**EXERCISE REQUIREMENTS:**
Please filter the data below down to the lines holding the string "from".
### RECORDS FOR THE TASK
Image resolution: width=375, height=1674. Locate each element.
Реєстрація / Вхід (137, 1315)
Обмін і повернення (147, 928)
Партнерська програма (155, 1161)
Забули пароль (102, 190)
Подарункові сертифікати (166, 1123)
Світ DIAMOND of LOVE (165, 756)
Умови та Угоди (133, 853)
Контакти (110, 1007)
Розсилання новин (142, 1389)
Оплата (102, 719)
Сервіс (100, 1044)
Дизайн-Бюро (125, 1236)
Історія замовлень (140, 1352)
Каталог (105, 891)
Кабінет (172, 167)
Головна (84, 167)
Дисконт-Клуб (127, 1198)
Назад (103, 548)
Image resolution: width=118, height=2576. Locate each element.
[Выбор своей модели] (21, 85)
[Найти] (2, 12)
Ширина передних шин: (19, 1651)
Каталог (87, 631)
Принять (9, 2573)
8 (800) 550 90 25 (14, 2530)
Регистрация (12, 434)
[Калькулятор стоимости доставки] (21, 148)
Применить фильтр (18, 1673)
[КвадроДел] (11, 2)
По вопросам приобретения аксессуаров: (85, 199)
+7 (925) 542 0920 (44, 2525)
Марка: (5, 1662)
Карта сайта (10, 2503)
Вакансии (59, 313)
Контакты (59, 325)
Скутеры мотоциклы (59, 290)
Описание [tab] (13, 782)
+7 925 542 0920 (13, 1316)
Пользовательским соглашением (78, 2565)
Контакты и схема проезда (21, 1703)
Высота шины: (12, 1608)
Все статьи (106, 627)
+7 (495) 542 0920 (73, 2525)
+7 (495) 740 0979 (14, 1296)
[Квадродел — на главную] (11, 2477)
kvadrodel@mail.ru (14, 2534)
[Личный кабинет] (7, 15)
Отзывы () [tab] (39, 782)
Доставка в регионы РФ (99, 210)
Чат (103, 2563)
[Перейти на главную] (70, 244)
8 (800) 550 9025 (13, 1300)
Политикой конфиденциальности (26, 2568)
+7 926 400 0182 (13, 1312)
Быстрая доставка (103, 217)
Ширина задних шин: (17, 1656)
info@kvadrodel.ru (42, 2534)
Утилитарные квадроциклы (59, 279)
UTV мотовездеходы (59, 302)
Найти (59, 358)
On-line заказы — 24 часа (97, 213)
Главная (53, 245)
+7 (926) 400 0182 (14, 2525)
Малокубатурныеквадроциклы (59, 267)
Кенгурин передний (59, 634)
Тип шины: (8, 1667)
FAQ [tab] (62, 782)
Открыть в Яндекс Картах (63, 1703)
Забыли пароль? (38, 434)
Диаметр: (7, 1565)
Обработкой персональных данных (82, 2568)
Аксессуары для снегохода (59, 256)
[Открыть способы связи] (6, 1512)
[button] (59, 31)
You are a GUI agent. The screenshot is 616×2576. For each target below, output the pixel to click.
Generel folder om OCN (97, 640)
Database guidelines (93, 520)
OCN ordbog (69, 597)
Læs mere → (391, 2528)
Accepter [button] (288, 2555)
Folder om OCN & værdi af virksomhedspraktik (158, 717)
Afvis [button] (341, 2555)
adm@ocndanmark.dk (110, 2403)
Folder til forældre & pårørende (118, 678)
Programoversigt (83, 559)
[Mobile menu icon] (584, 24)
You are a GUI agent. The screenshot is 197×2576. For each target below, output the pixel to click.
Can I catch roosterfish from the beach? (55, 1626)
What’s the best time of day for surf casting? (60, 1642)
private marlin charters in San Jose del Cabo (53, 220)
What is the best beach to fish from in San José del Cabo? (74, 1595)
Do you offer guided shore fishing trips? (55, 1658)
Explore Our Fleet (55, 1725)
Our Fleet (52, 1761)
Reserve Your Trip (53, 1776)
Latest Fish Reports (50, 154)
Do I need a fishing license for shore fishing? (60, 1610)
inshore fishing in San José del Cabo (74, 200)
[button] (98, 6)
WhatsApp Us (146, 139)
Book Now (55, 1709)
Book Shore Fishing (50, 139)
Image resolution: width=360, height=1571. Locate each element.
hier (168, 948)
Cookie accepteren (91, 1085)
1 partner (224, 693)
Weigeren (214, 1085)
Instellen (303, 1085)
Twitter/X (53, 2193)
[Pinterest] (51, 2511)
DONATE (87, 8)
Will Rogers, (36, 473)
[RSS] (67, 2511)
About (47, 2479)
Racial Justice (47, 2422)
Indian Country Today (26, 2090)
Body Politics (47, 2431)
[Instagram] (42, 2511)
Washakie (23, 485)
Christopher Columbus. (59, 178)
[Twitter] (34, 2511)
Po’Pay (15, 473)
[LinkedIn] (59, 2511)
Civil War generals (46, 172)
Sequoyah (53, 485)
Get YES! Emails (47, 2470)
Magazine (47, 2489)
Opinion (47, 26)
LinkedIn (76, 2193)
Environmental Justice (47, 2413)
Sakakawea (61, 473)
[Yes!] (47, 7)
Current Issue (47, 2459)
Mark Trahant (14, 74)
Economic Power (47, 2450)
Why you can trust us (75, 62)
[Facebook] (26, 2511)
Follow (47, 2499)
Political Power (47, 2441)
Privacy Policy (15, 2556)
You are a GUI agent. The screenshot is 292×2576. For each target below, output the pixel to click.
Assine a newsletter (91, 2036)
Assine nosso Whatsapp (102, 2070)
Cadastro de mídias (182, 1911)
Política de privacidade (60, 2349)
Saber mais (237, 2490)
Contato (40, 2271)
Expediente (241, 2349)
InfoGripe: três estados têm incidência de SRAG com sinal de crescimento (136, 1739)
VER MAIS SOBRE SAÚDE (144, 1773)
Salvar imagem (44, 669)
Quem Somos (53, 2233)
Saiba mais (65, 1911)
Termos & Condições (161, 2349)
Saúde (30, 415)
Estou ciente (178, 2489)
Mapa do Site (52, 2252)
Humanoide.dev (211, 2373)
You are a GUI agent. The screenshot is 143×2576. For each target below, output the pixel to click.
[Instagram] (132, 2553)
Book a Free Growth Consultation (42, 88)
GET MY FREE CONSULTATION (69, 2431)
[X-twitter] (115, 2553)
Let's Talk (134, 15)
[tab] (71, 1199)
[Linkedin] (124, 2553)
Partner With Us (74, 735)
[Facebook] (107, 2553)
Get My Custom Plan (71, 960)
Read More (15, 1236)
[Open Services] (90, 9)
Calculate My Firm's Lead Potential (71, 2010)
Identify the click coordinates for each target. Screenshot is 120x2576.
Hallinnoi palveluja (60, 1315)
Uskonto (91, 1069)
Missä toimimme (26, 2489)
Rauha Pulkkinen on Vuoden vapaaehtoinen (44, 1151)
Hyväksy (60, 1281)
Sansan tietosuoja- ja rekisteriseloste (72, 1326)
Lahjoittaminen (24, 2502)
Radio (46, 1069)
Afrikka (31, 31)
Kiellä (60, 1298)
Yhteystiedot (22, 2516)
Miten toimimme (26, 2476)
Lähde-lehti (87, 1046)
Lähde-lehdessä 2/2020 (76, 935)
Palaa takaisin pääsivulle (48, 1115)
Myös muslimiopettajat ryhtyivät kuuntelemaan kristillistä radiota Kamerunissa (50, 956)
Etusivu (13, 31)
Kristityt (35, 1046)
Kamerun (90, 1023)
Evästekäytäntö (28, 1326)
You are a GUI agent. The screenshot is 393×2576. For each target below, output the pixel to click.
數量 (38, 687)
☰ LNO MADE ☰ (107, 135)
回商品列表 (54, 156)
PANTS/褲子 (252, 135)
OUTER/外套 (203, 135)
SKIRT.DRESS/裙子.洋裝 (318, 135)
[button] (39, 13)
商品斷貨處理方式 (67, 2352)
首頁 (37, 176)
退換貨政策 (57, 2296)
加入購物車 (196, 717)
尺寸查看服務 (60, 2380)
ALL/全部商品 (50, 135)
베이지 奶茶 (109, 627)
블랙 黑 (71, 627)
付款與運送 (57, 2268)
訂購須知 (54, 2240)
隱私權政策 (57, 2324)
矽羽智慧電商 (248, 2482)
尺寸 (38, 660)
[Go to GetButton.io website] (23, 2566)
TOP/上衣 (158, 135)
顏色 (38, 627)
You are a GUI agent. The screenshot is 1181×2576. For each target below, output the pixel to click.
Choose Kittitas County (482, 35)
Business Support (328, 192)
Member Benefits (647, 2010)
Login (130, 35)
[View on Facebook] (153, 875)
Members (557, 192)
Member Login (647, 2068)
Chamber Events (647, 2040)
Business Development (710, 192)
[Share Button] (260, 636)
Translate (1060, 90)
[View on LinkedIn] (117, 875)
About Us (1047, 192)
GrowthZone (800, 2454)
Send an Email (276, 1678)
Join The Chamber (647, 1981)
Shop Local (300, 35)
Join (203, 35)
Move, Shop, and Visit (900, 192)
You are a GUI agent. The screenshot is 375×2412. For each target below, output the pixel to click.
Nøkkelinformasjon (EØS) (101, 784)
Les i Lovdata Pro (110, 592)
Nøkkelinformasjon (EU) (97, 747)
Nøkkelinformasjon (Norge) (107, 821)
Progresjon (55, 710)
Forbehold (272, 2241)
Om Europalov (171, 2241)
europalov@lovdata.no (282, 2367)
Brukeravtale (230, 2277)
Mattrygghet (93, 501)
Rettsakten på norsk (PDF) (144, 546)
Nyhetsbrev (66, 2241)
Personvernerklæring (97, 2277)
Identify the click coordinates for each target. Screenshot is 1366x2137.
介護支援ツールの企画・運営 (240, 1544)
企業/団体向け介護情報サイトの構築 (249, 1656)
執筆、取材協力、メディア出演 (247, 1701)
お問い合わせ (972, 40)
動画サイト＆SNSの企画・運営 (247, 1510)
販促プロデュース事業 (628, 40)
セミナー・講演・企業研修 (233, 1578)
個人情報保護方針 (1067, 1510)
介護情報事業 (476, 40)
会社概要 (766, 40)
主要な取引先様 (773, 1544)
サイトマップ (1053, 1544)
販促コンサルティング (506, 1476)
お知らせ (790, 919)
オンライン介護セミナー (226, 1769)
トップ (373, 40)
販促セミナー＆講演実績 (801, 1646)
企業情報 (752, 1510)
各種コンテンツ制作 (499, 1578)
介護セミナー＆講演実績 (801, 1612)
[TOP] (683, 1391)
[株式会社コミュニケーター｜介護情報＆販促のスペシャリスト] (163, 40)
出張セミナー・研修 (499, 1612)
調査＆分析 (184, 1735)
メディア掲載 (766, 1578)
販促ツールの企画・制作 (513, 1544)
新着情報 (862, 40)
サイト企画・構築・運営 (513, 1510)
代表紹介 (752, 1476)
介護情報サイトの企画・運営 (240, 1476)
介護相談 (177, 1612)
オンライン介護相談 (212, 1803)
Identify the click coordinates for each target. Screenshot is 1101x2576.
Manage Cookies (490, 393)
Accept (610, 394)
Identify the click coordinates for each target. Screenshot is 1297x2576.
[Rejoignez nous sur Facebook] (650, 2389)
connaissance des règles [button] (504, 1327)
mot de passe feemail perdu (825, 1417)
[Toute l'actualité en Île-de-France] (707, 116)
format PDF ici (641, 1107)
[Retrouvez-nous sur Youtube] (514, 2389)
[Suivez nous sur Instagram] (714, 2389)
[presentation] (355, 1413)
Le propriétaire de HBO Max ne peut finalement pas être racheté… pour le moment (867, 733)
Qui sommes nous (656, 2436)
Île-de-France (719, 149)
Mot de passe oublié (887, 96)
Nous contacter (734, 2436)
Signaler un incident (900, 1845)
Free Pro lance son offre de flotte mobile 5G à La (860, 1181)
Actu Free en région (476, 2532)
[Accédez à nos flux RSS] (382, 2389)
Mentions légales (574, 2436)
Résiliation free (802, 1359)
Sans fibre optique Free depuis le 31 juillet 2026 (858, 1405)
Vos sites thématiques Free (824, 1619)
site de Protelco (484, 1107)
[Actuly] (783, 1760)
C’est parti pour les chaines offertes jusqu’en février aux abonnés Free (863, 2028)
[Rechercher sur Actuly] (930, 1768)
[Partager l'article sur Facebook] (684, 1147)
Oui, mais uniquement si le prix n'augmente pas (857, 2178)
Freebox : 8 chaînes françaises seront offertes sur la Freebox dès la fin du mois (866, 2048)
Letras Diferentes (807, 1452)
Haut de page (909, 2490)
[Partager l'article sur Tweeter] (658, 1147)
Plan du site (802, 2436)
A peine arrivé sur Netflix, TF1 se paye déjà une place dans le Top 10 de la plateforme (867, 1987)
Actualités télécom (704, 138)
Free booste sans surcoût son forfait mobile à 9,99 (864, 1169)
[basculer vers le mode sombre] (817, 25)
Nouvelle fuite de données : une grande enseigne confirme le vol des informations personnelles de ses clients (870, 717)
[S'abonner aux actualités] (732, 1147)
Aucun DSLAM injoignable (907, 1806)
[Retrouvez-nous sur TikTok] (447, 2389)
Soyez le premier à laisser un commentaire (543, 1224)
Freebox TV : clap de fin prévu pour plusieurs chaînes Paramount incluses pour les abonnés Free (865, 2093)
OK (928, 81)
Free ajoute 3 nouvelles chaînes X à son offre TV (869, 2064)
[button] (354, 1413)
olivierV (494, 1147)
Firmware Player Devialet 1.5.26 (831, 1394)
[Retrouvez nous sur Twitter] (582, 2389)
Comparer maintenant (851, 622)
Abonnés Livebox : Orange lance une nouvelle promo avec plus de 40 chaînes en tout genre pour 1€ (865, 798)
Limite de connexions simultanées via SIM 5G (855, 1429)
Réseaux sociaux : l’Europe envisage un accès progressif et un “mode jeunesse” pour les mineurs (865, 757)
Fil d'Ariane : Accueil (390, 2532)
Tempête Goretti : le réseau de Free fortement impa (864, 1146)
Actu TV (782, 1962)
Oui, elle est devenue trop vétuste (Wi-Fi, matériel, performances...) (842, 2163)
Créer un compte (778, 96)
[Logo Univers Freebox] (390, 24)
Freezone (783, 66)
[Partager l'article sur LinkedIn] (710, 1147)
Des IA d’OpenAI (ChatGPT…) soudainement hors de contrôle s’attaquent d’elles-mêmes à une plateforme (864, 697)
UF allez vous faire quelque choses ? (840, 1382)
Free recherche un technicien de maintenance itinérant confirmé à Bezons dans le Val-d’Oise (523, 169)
######
**SOLUTION TO THIS EXERCISE:**
Can I catch roosterfish from the beach? (55, 1626)
What is the best beach to fish from in San José del Cabo? (74, 1595)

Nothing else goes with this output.